Inzwischen hat er seine Mutter zu sich in die Berliner Villa geholt. "Sie ist meine Achillesferse. Als sie Brustkrebs bekam, ist für mich eine Welt zusammengebrochen." Vor drei Jahren war das, Bushido schien damals am Ende zu sein, die Karriere war gefährdet, es gab nur noch negative Schlagzeilen, sinnlose Prügeleien, Koksgeschichten, peinliche Auftritte. Kein Radiosender wollte ihn mehr spielen. Dazu kamen Depressionen.
Irgendwann stand ein Sat-1-Kamerateam vor seiner Haustür, die wollten für "Akte 09" seine kranke Mutter filmen. Ein sichtlich erzürnter Bushido drohte ihnen Schläge und noch einiges mehr an. Das Video wurde auf Youtube schnell populär. "Dieses Video bereue ich überhaupt nicht", versichert er, "wenn ich so geladen bin, meine ich das todernst."
Das ganze Brutalo-Geschwafel sei ihm aber längst egal, sagt er. Er tourt zwar noch mit seinen alten Songs durch deutsche Hallen; er lässt noch immer das arrogante Arschloch raushängen, das sich darüber freut, kein Opfer mehr zu sein, sondern ein dickes Auto zu fahren und teure Uhren zu tragen. Wer ihn dann aber im Konzert erlebt, merkt auch, wie sich Bushido immer mehr von diesem Fick-Dich-Image distanziert - der "Unterricht für die Unterschicht" ist inzwischen reine Pflichtübung.

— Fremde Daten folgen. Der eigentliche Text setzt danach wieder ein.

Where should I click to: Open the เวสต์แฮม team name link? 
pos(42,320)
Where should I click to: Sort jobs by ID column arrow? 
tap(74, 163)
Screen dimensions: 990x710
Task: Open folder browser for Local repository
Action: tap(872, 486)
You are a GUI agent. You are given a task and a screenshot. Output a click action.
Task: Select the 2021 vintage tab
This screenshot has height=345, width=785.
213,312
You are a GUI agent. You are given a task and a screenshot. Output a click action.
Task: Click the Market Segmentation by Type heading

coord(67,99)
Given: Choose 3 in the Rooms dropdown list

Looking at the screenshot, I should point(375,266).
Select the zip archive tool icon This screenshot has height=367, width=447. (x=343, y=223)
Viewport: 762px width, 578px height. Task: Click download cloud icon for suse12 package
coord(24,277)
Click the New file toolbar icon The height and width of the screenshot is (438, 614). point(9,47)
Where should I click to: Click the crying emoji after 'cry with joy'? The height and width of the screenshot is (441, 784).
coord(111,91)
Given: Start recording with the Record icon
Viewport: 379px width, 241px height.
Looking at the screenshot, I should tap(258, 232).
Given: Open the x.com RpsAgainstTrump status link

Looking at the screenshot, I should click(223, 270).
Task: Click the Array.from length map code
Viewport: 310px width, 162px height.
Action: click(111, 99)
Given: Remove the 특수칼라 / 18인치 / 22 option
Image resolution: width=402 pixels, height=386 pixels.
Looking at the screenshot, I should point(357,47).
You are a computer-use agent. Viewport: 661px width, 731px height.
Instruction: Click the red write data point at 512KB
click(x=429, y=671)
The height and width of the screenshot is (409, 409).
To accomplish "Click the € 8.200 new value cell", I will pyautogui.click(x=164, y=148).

Da ist nichts mehr von Hass. Manchmal muss er sogar einfach lachen, mitten im Konzert. Er ist ein Entertainer, der vor keiner Zielgruppe zurückschreckt, nicht mal vor Karel Gott, der noch ein wenig älter ist als seine Bewunderer Horst Seehofer und Bernd Eichinger.
Karel Gott, jawohl, der alte Schnulzenkönig. Mit ihm singt Bushido im Film ein anrührendes Lied über die verlorene Jugend und die alternden Väter. Sein eigener Vater, der seine Alkoholsucht überwunden hat, ist inzwischen ein frommer Muslim und fast so gebrechlich wie im Film. "Wir schicken uns manchmal SMS. Reden kann er schlecht, das kommt vom Lymphknotenkrebs - die haben ihm seine Zunge festgenäht", erzählt Bushido. "Vor kurzem bin ich hingefahren und habe reinen Tisch mit ihm gemacht." Wie er das erzählt, klingt er so gar nicht abgeklärt.
Bernd Eichinger hat die Vater-Szene gnadenlos ausgeleuchtet. Aber damit kann Bushido leben, solange sich die Therapie im Rampenlicht vollzieht, vor einem möglichst großen Publikum. Hauptsache, die Show ist gut, Alter.